1

Currently my script looks for ESC in a specific .xlsx file name and gets the last characters after that which in my case is the date. The file looks like this: xxx_2392469513_1700001_ESC_2020_01.xlsx

filenames = os.listdir(os.path.join(path, path2, path3, path4))
for filename in filenames:
    getdate = re.search('(?<=ESC_)\w+', filename)

    #Replace '_' with '-'
    if getdate:
        date = getdate.group(0).replace('_', '-')
        print('The following ESC file has date', date)

"The following ESC file has date 2020-01"

With this I get the date. However, I noticed that not every filename has the date after ESC i.e. xxx_2392469513_1700001_ESC_something_2020_01.xlsx. But it is crucial for me to only check the filename with an ESC in it.

How can I get the last 7 characters of that filename with re.search?

Wiktor Stribiżew
  • 607,720
  • 39
  • 448
  • 563
Trunks
  • 85
  • 6

2 Answers2

1

is regex requirement, is it a school task? simple string slicing [-7:] gives you last 7 chars, if you need only those with ESC in - do filtering:

filenames = ['ESCdasdsadasd', 'yrfgreufre', 'dsfdESCfdgdf']
for filename in filenames:
  if 'ESC' in filename:
    print(filename[-7:])

this will print last 7 chars of strings that contain ESC

Drako
  • 773
  • 10
  • 22
  • With filename `xxx_2392469513_1700001_ESC_2020_01.xlsx` this gives `01.xlsx`, but op want `2020_01`, they don't want the extension. – Toto Mar 10 '20 at 11:25
  • @Toto its easy to acquire file names without extension in python and its different question - I showed a method to extract last 7 characters and filter on presence of ESC that was the issue. if necessary he can ask different question how to get file name without extension, but its already answered on SO here: https://stackoverflow.com/questions/678236/how-to-get-the-filename-without-the-extension-from-a-path-in-python – Drako Mar 10 '20 at 11:43
  • @Toto you could also cut it with slicing if all extensions the same lengths, but thats dirty approach ofcourse – Drako Mar 10 '20 at 11:45
  • Then, you don't answer the question. – Toto Mar 10 '20 at 12:25
1

If you want to fix your current regex appproach you may use

filenames = os.listdir(os.path.join(path, path2, path3, path4))
for filename in filenames:
    getdate = re.search('ESC_.*(.{7})\.[^.]+$', filename)
    if getdate:
        date = getdate.group(1).replace('_', '-')
        print('The following ESC file - {} - has {} date'.format(filename, date))
    else:
        print('No date found in {}'.format(filanme))
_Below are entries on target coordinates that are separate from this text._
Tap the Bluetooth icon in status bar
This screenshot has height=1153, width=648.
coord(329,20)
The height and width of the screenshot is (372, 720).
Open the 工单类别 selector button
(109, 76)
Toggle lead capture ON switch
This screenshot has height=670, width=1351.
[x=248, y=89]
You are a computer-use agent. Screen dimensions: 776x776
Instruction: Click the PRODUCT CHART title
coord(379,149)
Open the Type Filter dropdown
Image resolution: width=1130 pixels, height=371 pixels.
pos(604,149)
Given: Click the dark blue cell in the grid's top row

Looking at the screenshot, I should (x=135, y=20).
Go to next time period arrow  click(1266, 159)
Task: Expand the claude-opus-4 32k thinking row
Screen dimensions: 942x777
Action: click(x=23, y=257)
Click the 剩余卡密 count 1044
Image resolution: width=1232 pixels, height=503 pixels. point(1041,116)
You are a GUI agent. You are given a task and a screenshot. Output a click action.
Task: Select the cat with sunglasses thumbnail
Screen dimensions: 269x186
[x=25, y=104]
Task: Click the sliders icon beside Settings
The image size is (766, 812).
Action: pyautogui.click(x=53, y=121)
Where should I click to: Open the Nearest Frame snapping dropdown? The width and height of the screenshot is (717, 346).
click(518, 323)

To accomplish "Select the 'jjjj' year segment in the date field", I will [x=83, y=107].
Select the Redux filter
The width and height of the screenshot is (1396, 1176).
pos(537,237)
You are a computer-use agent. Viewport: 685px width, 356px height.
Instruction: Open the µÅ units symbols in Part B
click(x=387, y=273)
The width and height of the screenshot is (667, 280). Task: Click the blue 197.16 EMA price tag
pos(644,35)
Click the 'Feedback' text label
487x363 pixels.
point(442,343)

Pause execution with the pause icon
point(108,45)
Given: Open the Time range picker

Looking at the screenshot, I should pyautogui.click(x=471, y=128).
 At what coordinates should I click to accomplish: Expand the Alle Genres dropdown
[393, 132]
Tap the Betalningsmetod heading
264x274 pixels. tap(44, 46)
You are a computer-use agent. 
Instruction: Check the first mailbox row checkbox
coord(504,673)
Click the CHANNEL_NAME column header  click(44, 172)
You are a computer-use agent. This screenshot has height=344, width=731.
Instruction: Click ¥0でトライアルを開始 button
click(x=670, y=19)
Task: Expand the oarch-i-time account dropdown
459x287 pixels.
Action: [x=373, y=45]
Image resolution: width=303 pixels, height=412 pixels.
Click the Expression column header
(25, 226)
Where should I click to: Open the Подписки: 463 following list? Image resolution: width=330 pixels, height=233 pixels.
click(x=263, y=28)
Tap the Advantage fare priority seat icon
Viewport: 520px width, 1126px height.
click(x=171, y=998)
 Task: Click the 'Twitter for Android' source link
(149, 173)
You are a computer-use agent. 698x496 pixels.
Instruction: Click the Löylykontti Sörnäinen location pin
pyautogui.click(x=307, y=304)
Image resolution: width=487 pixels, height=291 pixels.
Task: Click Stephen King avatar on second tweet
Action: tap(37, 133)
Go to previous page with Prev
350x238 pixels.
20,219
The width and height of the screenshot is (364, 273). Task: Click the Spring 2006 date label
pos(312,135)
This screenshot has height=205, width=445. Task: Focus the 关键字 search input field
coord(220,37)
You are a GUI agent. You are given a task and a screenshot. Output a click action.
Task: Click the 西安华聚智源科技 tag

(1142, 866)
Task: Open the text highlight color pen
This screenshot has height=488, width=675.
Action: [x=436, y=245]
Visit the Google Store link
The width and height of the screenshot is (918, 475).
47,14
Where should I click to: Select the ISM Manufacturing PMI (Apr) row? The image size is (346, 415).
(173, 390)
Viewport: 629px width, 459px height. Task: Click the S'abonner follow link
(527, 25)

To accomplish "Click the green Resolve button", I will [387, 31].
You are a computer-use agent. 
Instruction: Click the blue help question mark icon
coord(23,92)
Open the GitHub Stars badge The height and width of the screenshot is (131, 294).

The ESC_.*(.{7})\.[^.]+$ pattern matches

  • ESC_ - an ESC_ string
  • .* - any 0+ chars other than line break chars as many as possible
  • (.{7}) - Capturing group 1: any seven chars other than line break chars
  • \. - a dot
  • [^.]+ - 1+ chars other than a dot
  • $ - end of string.
Wiktor Stribiżew
  • 607,720
  • 39
  • 448
  • 563